Rhoda Perry (born July 16, 1943) is an American politician who was formerly a Democratic member of the Rhode Island Senate, representing the 3rd District (Providence's East Side). Perry was the chairwoman of the Senate Committee on Health & Human Services and a member of the Senate Committee on Judiciary.

==Legislation==
Rhoda Perry was the first legislator in Rhode Island to attempt to change the prostitution law.
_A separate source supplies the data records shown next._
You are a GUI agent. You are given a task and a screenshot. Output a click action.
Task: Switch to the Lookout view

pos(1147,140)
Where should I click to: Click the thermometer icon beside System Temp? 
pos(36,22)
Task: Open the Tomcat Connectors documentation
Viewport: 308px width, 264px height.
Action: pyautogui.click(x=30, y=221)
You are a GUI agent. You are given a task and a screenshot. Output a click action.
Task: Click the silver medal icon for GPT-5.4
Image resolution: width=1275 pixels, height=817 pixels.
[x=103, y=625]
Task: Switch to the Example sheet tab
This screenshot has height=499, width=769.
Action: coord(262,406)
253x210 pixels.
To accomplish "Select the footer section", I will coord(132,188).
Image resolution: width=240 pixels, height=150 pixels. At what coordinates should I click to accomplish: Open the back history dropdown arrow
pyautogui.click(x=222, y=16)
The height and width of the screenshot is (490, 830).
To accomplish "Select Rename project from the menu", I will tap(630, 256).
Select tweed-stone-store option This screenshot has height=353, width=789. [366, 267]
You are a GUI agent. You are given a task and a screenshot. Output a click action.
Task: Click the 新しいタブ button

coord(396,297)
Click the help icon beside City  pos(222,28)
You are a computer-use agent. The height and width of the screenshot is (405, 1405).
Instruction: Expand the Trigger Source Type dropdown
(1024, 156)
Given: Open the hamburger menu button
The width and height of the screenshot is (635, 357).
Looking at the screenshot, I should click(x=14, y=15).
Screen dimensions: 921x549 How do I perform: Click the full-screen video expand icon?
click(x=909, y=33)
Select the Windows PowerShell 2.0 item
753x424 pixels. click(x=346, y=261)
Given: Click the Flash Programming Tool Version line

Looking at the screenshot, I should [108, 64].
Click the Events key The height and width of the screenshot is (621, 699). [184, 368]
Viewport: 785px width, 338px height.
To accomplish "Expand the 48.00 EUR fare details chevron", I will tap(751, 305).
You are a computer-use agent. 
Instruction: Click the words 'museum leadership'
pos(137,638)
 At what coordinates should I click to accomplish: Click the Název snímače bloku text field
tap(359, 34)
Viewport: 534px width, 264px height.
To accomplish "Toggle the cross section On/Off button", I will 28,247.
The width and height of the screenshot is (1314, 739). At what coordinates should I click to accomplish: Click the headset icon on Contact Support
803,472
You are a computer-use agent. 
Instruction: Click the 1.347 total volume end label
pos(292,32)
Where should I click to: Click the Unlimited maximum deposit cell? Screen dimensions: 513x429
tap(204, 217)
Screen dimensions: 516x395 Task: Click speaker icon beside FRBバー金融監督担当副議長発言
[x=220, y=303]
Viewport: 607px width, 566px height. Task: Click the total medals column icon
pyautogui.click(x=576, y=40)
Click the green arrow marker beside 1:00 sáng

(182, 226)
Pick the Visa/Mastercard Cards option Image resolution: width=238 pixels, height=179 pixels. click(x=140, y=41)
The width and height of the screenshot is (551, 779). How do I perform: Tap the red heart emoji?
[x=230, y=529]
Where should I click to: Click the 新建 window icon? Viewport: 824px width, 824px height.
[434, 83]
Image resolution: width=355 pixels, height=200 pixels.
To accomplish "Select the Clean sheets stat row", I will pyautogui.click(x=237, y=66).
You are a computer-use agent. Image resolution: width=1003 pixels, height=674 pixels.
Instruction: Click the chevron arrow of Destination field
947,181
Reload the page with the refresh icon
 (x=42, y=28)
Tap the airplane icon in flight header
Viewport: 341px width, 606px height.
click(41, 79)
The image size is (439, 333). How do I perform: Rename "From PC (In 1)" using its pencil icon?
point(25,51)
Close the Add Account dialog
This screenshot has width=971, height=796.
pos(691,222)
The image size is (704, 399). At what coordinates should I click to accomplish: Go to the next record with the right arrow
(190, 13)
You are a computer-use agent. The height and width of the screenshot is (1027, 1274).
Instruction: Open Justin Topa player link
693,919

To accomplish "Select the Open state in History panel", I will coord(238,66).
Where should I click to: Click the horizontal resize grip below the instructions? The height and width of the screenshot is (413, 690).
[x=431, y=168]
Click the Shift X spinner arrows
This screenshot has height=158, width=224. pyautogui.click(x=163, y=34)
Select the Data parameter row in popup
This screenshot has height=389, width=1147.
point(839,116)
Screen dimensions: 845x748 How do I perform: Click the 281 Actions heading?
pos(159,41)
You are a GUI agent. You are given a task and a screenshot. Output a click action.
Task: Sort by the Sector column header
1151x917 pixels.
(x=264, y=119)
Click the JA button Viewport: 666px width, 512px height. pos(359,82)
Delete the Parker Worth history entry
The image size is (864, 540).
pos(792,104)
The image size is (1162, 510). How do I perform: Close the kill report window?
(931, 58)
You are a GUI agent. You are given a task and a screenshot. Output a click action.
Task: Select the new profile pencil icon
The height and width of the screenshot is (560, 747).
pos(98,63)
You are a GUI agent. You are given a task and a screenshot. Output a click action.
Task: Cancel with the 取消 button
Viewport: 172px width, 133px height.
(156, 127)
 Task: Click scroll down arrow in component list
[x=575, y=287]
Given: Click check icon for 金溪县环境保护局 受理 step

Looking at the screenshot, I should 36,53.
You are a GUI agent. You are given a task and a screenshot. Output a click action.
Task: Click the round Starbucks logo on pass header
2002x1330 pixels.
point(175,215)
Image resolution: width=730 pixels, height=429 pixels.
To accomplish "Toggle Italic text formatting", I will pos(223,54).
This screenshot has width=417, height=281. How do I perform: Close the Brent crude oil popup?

In 2005 Senator Perry submitted a bill to change the prostitution law, but later withdrew her support for the bill stating, "I want to get at the source, not the poor woman who was being used in this way," After withdrawing her support for a prostitution law, Perry lobbied for and passed a Human Trafficking bill in 2007 and submitted another bill in 2009 to strengthen the previously passed law.

In the documentary Happy Endings?, Senator Perry explains how she changed her mentality on prostitution laws, wanting to address the source and not the victims.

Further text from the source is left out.